━━━ Material for the task
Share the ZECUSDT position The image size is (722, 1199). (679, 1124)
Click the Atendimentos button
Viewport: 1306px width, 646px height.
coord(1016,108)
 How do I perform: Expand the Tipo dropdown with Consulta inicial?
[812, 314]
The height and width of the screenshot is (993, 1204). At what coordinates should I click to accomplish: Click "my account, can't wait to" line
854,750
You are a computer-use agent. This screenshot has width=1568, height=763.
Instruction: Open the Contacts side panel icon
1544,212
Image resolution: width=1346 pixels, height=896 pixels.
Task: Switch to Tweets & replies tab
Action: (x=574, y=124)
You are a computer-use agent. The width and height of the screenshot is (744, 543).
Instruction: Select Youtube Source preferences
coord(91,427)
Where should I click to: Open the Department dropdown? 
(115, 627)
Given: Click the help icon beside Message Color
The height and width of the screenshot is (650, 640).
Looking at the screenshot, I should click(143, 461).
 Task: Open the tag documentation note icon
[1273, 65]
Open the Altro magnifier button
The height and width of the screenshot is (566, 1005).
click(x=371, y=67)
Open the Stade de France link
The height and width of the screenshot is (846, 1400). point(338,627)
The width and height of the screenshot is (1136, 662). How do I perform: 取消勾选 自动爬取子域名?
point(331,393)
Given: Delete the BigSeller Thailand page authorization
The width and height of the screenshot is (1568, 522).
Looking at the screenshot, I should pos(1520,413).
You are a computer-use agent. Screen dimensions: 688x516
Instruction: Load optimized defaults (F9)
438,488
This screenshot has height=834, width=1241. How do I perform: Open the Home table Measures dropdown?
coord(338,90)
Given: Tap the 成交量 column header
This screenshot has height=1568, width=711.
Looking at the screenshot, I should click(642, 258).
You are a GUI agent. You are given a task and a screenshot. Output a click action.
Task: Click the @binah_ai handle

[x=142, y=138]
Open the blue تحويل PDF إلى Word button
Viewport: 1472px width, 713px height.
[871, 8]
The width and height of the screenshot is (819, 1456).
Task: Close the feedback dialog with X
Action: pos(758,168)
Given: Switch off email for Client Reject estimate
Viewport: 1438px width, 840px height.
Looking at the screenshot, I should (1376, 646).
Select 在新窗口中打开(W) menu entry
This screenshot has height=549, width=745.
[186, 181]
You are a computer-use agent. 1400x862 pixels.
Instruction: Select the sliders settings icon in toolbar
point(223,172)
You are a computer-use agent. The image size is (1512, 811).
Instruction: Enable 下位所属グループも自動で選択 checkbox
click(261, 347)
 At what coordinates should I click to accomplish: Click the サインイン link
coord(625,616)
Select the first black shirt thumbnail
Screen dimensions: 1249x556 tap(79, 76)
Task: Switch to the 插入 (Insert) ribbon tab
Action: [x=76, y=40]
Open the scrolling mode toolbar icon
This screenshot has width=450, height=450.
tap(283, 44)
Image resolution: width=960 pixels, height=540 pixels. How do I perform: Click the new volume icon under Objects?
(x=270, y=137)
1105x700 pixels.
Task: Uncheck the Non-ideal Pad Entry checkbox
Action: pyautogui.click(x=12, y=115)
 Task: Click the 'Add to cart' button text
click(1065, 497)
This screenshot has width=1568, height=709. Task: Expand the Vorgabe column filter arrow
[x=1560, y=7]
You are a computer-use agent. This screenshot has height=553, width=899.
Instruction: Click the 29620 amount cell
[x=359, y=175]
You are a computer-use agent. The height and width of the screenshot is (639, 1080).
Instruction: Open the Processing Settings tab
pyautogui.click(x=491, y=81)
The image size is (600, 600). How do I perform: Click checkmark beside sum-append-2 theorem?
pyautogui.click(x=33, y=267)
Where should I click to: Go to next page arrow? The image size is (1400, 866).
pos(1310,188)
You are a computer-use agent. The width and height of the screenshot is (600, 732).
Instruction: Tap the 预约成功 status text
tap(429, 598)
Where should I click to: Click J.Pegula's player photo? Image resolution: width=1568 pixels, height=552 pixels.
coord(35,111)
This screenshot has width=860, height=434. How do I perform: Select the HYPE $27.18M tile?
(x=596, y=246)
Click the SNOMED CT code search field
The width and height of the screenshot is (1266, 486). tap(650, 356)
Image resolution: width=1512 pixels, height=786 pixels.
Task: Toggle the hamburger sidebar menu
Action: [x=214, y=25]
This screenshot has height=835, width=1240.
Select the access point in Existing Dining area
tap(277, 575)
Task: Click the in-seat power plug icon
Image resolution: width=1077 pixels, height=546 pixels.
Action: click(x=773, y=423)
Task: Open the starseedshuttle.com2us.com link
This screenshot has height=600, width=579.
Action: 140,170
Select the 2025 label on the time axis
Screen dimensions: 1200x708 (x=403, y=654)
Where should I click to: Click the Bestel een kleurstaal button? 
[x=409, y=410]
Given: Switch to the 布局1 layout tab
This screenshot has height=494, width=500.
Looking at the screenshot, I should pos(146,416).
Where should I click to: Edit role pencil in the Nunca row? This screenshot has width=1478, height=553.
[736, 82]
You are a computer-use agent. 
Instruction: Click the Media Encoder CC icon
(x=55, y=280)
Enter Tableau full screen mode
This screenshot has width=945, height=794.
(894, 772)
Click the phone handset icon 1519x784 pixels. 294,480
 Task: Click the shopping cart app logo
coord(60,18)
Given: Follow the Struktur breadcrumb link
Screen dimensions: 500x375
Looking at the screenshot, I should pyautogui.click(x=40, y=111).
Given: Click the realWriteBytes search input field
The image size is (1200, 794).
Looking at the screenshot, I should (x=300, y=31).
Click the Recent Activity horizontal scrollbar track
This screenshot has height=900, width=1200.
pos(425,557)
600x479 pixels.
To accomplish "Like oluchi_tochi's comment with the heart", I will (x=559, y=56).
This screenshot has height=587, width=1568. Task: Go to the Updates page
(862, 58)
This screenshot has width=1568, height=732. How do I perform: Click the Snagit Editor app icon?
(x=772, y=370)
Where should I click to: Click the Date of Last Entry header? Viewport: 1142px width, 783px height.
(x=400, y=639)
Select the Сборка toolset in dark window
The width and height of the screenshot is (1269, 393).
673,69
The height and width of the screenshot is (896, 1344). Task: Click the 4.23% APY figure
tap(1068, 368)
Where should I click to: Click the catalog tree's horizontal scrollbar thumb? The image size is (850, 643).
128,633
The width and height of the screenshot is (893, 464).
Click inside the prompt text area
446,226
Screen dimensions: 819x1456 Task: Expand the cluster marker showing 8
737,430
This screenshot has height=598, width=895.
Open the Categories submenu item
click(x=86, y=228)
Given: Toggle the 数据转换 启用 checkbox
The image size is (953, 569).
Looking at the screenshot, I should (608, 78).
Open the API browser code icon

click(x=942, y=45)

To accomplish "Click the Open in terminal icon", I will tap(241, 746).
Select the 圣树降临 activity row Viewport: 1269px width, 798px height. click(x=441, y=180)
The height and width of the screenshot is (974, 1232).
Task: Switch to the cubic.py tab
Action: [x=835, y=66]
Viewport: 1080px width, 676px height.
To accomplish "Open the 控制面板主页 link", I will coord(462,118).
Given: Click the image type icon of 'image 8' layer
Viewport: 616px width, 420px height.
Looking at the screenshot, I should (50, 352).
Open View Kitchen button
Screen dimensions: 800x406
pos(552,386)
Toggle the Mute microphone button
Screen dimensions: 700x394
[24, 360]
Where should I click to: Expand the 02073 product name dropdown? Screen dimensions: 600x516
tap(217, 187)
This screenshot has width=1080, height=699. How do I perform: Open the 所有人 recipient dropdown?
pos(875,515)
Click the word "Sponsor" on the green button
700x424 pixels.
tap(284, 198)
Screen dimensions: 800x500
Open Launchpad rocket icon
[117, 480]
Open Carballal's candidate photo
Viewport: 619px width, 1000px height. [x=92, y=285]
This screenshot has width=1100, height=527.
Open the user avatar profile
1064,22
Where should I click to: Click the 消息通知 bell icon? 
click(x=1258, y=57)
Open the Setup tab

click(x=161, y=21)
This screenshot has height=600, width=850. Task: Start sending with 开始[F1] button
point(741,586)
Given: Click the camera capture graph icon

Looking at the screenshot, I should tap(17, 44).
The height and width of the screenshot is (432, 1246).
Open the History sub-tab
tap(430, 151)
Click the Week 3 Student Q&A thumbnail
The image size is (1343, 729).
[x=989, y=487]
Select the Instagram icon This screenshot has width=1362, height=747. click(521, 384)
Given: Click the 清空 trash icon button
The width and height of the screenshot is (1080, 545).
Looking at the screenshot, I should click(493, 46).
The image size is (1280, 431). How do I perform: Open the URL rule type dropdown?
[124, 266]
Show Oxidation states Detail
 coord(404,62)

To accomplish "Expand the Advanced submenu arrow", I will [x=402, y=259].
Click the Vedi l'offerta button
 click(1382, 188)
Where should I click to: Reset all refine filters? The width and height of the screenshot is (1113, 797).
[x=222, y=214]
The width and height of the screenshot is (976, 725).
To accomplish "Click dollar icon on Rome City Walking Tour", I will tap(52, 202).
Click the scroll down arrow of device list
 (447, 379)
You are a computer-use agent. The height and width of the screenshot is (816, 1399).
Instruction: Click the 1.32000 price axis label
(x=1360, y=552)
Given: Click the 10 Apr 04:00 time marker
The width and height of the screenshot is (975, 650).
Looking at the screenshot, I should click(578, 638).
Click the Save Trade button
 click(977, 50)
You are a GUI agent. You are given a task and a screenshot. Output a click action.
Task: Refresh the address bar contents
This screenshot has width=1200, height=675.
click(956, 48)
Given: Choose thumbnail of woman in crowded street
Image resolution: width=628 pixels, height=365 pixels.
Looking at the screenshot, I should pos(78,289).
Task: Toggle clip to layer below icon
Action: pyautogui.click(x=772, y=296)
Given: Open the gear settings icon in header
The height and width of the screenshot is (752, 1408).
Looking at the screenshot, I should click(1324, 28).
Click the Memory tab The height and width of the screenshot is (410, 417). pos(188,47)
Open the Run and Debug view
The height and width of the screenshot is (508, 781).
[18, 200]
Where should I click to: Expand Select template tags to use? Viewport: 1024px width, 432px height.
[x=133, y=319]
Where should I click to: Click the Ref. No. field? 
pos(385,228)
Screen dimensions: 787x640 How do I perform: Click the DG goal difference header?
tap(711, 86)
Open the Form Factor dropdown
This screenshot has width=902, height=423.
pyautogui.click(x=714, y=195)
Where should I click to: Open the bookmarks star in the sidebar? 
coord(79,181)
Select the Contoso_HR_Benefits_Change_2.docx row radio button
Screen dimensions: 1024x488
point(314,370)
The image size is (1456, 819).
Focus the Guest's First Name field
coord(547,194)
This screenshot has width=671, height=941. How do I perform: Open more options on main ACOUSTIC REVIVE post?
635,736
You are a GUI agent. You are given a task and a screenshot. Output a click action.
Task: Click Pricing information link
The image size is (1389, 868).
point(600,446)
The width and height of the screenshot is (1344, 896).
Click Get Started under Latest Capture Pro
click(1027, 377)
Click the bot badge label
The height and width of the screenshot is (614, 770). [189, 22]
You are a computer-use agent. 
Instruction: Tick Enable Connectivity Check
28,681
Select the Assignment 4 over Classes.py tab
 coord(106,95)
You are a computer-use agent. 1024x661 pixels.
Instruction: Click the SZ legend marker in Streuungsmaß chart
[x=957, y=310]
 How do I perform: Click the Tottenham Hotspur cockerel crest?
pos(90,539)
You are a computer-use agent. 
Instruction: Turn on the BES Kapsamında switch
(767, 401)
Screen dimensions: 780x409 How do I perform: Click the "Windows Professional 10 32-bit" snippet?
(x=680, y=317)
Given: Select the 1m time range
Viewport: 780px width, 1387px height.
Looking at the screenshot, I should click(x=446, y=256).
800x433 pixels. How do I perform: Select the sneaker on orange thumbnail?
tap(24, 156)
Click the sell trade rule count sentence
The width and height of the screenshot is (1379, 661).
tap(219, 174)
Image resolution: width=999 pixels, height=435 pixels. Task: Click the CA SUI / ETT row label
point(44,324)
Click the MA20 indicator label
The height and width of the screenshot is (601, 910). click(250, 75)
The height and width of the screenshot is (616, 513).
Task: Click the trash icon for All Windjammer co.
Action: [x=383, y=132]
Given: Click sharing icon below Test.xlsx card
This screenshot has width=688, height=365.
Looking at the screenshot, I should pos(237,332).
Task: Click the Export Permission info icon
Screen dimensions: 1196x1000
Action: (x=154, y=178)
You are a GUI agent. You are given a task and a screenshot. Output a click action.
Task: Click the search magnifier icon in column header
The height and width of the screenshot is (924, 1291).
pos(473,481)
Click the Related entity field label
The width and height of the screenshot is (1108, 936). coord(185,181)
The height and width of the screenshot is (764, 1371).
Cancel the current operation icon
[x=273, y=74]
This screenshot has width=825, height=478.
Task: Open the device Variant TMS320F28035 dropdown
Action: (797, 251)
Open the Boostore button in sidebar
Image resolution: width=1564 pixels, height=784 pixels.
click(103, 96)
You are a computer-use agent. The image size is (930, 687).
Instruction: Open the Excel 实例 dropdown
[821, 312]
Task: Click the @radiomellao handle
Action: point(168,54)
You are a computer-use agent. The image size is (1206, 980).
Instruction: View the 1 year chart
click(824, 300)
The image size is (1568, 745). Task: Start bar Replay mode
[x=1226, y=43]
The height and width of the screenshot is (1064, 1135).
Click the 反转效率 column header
━━━━━━
**Required work:** Only the lines from the start of the data to the line holding "has width=1568, height=763." are wanted; return them exactly, both ends included.

**Answer space:**
Share the ZECUSDT position The image size is (722, 1199). (679, 1124)
Click the Atendimentos button
Viewport: 1306px width, 646px height.
coord(1016,108)
 How do I perform: Expand the Tipo dropdown with Consulta inicial?
[812, 314]
The height and width of the screenshot is (993, 1204). At what coordinates should I click to accomplish: Click "my account, can't wait to" line
854,750
You are a computer-use agent. This screenshot has width=1568, height=763.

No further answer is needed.